Il conto alla rovescia è cominciato. Mancano poche settimane al Festival di Sanremo, la kermesse canora che, più di qualsiasi altro programma, tiene inchiodati davanti allo schermo milioni di italiani. Ma la febbre per quel che accadrà sale. E forse per questa 74esima edizione ancora di più. Perché dovrebbe essere l’ultima presentata da Amadeus (e il toto-nomine per il successore parla già di Alessandro Cattelan) che in questi ultimi anni, piaccia o non piaccia, è riuscito a fare bene attirando l’attenzione dei Millenials, come dimostra il Fantasanremo.
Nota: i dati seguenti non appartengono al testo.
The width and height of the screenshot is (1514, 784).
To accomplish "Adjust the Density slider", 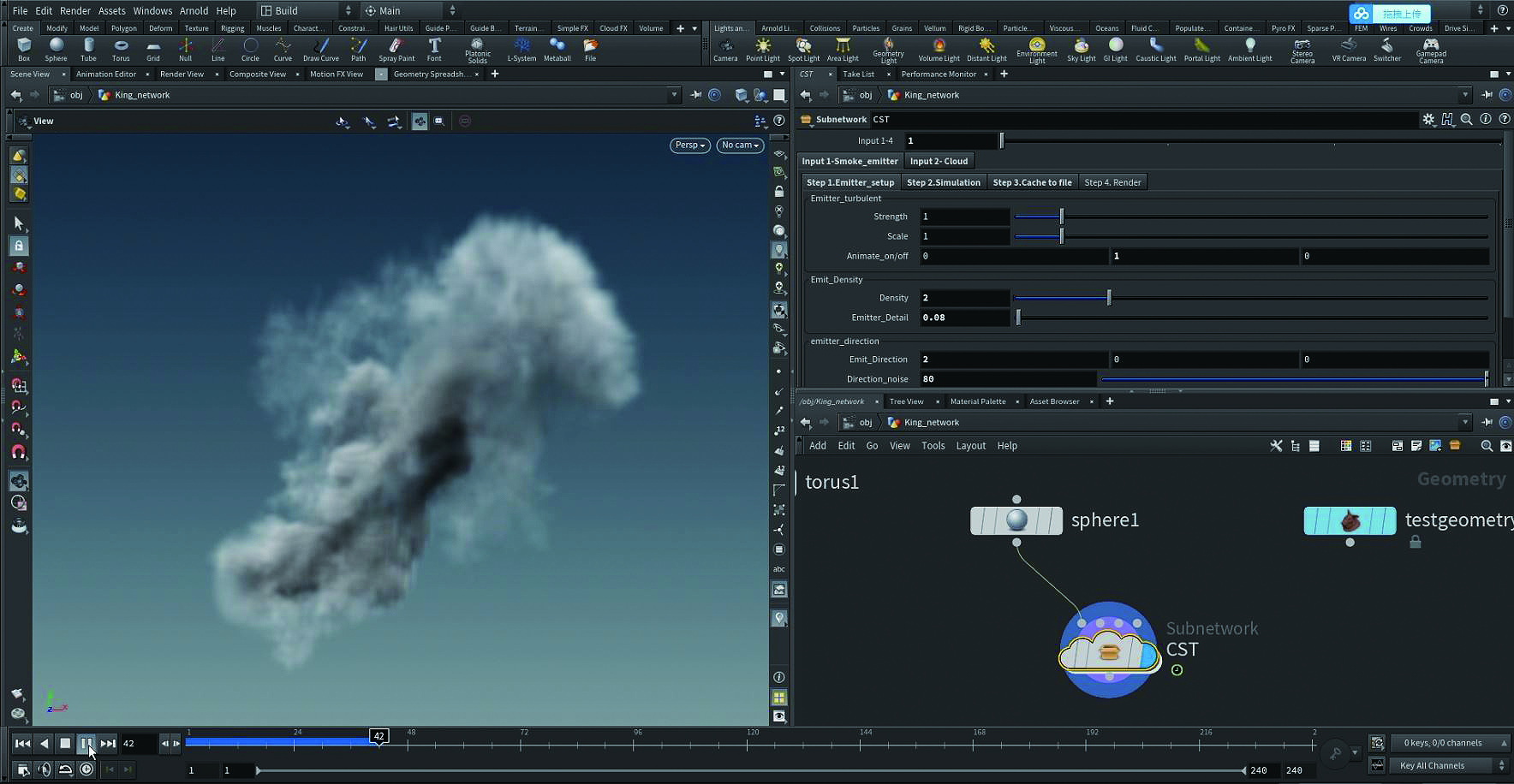I will click(1109, 298).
Perché le aspettative per lo spettacolo sono alimentate abilmente con gli annunci in prima serata al Tg1 e nello show mattutino dell’amico Fiorello. Perché ancora una volta, almeno gli aficionados come noi, ci aspettiamo qualche colpo di scena, sicuramente imprevisto, ma destinato a entrare nella storia della televisione: il caso Fedez e Rosa Chemical nell’ultima serata dell’edizione passata, la lite tra Bugo e Morgan ormai parte dell’immaginario comune o, andando indietro nel tempo, la vicenda degli operai che minacciarono di buttarsi giù dalla balaustra dell’Ariston durante una delle tante conduzioni di Pippo Baudo.
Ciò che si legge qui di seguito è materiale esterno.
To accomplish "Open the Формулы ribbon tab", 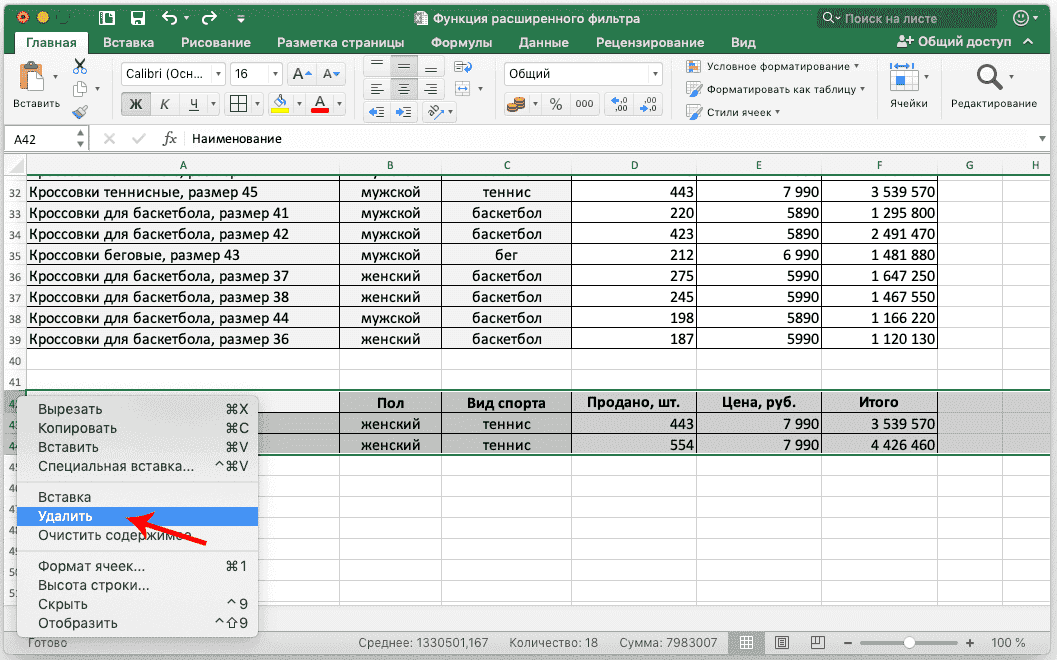I will tap(461, 42).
Per tutte queste ragioni possiamo parlare allora di miracolo “Sanremo”, giocando sulla parodia della toponomastica. Amadeus in questi ultimi quattro anni, soprattutto durante la pandemia, ha saputo trasformare il Festival in un grande evento mediatico, una sorta di Super Bowl nazional-popolare. Così il più noto palco della cittadina ligure non ha più lo stigma di luogo minore che aveva anni fa o di rassegna per soli cantanti pop, ma, anzi, si sta rivelando un valore aggiunto nel mostrare tutto il campionario musicale italiano del momento: più che un concorso canoro, verrebbe da dire, una specie di Fiera (come quella del Mobile con il “fuori Salone” annesso), in cui puoi trovare tutti i generi musicali per tutti i gusti, dove, se giochi bene le tue carte, puoi preparare i passi successivi di una carriera, di una produzione o addirittura di una tournée.
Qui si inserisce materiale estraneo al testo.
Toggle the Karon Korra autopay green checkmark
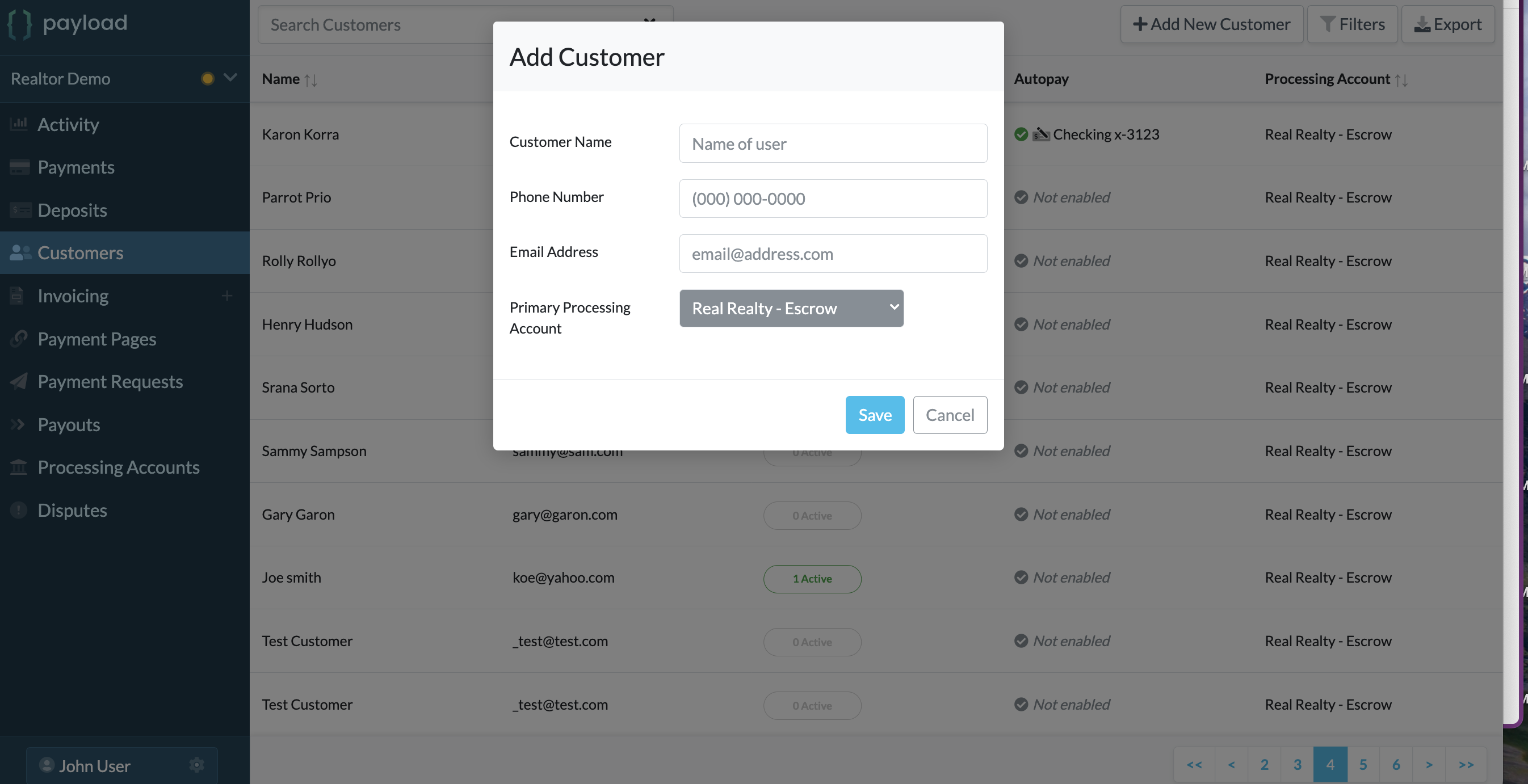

Un palco, quindi, che è tornato a essere nuovamente appetibile perché luogo di consacrazione di alcuni cantanti (basti pensare ai Måneskin ormai famosi in tutto il mondo), ma anche di lancio di nuovi protagonisti (quanti ne sono usciti negli ultimi anni, da Mahmood a Blanco e a Mr.Rain) e perché no di ri-consacrazione di cantanti e di gruppi con una loro vita artistica consolidata e che 10-15 anni fa non sarebbero mai tornati a Sanremo, ma che ora lo fanno affrontando la gara e magari uscendone ulteriormente rafforzati (penso a Elisa o Gianni Morandi, e quest’anno ai Negramaro e anche a Ghali, che ha accettato la sfida di ritornare come concorrente dopo aver indossato nel 2020 i panni di super ospite italiano). Che questo modello possa sopravvivere ad Amadeus è tutto da vedere. Sicuramente, oltre a un format azzeccato, la canzone italiana ha ritrovato un luogo che fino a pochi anni fa era solo un pallido ricordo di tempi gloriosi. Se vale la similitudine con il Salone o la Fiera, allora vale il vecchio detto coniato dal critico televisivo e professore dell’Università Cattolica Aldo Grasso per il nostro Ateneo: «Perché le cose accadano, ci vuole un luogo». Sanremo, negli ultimi anni, è riuscito a diventare forse il luogo nevralgico della musica popolare italiana, uno snodo in cui ormai anche cantanti e gruppi affermati non disdegnano di calcare il palco per raccontare il proprio progetto musicale. Più che per la gara in sé è diventato il luogo a cui tutti guardano, restituendo così alla tv generalista lo scettro di regina dello share che reti televisivi a pagamento e piattaforme digitali le hanno portato via. E, non da ultimo, è tornato il luogo dove le cose accadono per davvero. E magari senza rendercene conto, poiché tutto avviene in diretta, nel giro di pochi secondi, trasformando il pubblico in spettatore inconsapevole di momenti che gli intellettuali, senza giri di parole, definirebbero “trash”, ma che col tempo subiscono una sorta di storicizzazione. Entrano, cioè, a far parte della nostra memoria collettiva, come conferma quel gran patrimonio culturale contenuto nell’archivio delle meraviglie delle Teche Rai. Un modo per dire che in buona parte la storia italiana dello spettacolo, nel bene e nel male, passa da Sanremo.